Kallikrein-related peptidase 5 induces miRNA-mediated anti-oncogenic pathways in breast cancer
Konstantinos G. Sidiropoulos1,2, Nicole M.A. White1,2, Anna Bui1, Qiang Ding1, Peter Boulos1, Georgios Pampalakis3, Heba Khella1, Joseph N. Samuel1, Georgia Sotiropoulou3 and George M. Yousef1,2
1. The Keenan Research Center for Biomedical Sciences at the Li Ka Shing Knowledge Institute and Department of Laboratory Medicine, St. Michael’s Hospital, Toronto, Canada
2. Department of Laboratory Medicine and Pathobiology, University of Toronto, Toronto, Canada
3. Department of Pharmacy, School of Health Sciences, University of Patras, Rion-Patras, Greece
George M. Yousef, email:
Keywords: Kallikrein-related peptidase; KLK5; breast cancer; personalized medicine; miRNA; tumour markers
Received: August 14, 2014 Accepted: October 23, 2014 Published: October 24, 2014
Kallikrein-related peptidase 5 (KLK5) displays aberrant expression in cancer. Recently, we showed KLK5 reconstitution in breast cancer cell lines suppresses malignancy. Present study aims to investigate the functional KLK5 mediated miRNA network on breast cancer progression, molecular subtype and survival.

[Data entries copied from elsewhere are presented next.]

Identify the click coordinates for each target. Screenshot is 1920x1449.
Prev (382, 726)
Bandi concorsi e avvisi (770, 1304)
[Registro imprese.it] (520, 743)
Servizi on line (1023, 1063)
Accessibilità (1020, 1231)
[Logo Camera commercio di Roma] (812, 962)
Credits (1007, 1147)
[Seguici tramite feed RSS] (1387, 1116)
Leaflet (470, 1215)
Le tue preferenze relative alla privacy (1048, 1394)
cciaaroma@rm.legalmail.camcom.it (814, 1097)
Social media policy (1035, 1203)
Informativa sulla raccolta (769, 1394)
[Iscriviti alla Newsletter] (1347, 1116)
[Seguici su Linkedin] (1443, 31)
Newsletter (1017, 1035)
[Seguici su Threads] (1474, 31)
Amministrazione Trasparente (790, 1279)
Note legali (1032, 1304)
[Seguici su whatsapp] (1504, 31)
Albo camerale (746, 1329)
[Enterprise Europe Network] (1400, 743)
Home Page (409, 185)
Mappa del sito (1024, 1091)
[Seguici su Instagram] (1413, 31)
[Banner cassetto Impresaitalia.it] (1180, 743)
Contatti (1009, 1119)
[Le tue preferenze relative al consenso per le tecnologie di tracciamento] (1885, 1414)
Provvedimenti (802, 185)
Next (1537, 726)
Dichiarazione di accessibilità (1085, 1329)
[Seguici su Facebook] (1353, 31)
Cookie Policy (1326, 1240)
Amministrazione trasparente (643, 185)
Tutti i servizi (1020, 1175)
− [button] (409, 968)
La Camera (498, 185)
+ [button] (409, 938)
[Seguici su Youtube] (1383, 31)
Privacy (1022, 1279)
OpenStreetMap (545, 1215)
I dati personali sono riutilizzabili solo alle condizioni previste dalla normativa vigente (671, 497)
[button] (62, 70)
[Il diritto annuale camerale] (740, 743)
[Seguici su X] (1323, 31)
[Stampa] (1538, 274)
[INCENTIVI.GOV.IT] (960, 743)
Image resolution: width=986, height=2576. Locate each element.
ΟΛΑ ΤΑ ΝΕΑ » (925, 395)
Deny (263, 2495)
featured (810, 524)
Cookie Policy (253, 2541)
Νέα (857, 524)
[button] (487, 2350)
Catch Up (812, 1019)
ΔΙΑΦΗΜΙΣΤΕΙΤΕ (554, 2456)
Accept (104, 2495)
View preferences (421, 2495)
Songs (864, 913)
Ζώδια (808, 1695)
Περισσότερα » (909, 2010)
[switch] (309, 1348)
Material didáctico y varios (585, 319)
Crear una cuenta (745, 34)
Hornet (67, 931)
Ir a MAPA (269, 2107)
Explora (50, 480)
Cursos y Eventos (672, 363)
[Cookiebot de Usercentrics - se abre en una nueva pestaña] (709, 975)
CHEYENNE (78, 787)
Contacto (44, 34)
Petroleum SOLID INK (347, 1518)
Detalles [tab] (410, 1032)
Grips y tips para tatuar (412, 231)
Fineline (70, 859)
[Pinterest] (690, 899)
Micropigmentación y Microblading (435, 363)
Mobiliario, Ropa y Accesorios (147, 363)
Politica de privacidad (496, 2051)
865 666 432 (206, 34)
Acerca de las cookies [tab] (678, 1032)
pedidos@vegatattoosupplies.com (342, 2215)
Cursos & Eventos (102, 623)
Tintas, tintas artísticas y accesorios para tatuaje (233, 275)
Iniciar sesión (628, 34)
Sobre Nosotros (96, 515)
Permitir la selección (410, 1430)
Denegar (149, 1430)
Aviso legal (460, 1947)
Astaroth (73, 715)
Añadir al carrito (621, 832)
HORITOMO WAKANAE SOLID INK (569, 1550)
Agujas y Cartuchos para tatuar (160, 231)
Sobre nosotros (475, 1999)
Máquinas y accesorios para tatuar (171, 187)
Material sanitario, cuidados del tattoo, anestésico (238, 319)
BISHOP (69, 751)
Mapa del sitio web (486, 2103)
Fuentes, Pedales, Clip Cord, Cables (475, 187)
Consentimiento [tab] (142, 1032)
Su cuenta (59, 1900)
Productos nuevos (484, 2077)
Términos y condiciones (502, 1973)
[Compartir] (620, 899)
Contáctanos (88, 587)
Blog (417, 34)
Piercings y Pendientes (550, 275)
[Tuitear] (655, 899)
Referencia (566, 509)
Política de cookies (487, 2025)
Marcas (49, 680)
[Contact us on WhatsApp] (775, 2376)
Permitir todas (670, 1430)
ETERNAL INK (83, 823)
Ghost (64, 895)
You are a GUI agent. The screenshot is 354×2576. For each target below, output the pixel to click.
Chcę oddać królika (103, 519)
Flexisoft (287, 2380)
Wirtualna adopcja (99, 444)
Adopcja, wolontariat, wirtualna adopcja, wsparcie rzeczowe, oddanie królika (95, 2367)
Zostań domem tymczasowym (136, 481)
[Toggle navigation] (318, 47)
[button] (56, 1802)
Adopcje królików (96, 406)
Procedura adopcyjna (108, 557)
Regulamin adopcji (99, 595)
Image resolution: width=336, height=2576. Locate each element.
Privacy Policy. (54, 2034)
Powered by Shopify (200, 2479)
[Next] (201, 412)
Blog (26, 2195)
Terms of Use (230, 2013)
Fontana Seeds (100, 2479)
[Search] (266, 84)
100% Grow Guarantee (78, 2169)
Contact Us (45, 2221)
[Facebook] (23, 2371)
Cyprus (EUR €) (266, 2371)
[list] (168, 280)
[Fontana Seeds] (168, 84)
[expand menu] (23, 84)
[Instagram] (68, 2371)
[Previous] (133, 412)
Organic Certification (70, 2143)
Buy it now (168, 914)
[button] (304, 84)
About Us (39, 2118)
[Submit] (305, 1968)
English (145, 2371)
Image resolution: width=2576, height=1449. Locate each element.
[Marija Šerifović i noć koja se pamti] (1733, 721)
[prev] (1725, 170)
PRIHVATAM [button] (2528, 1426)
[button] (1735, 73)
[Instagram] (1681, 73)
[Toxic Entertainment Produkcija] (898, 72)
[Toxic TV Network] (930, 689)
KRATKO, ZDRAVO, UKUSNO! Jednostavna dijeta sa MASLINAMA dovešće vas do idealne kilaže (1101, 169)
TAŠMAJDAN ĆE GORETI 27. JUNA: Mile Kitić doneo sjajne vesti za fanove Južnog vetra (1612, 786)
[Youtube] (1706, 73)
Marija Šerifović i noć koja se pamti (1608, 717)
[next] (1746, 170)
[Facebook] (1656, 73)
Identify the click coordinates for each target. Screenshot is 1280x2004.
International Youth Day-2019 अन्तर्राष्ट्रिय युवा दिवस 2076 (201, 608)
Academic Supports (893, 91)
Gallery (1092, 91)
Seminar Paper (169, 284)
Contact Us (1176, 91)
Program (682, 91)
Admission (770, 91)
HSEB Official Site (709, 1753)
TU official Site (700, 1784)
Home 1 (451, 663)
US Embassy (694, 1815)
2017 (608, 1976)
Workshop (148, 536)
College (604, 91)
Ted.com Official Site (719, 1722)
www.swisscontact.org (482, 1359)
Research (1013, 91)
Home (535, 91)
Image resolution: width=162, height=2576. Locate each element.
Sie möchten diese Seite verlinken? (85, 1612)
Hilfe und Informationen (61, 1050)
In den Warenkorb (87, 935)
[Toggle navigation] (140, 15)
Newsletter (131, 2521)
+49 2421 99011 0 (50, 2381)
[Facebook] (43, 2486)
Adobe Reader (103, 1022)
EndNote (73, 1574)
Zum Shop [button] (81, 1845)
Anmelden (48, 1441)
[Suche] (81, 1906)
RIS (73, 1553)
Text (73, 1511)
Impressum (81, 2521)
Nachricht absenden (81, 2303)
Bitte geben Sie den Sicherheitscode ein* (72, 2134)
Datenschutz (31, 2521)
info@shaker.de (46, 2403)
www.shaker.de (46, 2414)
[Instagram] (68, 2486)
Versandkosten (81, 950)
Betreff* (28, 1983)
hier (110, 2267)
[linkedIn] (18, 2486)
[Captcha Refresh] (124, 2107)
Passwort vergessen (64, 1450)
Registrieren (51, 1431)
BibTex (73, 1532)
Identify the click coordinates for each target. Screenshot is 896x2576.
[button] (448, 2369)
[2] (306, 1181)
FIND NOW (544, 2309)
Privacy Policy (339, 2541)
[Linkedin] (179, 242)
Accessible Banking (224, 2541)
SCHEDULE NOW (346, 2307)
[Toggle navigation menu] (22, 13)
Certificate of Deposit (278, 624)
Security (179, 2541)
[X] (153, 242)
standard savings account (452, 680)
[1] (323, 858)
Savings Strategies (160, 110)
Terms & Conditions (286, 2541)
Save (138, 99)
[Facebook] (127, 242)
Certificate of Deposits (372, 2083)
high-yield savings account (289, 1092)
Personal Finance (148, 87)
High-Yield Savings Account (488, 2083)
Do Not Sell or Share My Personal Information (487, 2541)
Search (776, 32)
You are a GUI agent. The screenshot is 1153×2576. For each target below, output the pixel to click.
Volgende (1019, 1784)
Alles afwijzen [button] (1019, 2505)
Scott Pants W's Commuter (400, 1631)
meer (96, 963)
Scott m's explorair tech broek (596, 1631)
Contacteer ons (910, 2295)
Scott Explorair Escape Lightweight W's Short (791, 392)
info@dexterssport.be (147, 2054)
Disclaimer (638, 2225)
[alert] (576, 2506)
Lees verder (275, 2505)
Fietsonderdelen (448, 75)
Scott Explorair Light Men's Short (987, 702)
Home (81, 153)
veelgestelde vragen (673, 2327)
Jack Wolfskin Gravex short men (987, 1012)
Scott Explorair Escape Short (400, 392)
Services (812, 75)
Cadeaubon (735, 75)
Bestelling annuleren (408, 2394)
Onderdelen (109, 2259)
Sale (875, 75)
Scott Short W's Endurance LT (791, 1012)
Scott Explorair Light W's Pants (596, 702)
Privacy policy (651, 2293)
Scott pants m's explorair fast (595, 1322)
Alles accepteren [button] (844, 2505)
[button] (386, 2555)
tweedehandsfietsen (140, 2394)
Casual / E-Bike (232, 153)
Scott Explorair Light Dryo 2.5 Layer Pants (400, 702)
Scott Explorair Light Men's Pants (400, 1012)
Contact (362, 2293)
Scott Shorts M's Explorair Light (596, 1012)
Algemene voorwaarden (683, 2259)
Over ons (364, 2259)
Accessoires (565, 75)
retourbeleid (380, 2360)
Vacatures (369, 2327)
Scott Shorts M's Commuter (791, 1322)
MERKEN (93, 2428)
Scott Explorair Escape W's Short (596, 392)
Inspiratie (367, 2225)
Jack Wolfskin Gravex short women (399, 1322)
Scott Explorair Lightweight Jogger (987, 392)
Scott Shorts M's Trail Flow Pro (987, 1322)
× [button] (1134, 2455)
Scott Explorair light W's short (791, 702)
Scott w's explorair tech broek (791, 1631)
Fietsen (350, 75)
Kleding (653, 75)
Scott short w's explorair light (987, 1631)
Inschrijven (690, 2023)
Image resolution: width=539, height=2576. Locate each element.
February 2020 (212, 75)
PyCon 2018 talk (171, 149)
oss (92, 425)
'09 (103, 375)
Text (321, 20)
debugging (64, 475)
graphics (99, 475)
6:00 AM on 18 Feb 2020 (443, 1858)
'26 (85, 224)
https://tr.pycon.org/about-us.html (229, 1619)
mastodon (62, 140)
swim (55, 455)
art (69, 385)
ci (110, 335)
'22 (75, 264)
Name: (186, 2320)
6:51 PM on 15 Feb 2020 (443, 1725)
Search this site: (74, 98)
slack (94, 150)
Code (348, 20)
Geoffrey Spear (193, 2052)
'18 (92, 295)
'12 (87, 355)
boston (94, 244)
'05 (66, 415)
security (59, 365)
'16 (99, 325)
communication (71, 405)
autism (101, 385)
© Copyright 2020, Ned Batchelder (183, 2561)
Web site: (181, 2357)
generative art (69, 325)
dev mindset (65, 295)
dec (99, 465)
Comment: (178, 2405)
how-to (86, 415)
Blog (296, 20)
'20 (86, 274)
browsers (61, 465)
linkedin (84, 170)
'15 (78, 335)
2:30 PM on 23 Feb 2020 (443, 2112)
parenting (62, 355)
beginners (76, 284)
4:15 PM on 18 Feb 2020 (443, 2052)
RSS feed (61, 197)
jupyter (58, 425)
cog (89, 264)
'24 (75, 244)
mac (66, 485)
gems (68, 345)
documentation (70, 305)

28 miRNAs were up-regulated and 62 miRNAs were down-regulated upon KLK5 expression. Extracellular matrix (ECM) molecules and cell-adhesion pathways were the most significant KLK5-induced miRNA-mediated regulatory targets. Validation from The Cancer Genome Atlas (TCGA) database indicated KLK5 was specifically down-regulated in luminal B and basal-like breast cancer subtypes. There was a correlation between KLK5, miRNAs and their downstream ECM gene targets. Long-term patient survival correlated with dysregulation of KLK5 and interacting ECM target genes. It suggests biological differences between breast cancer molecular subtypes, patient survival, and their propensity for invasion and metastasis can be explained in part by altered miRNA networks induced by KLK5 dysregulation.
We provide the first evidence that KLK5 can affect miRNA networks, which regulate MMPs and other novel ECM targets and a new compelling hypothesis of interplay between serine proteases and miRNAs. We developed a combined KLK5-(ITGB1+COL12A1) predictive score for recurrence-free survival that could be exploited in clinical applications.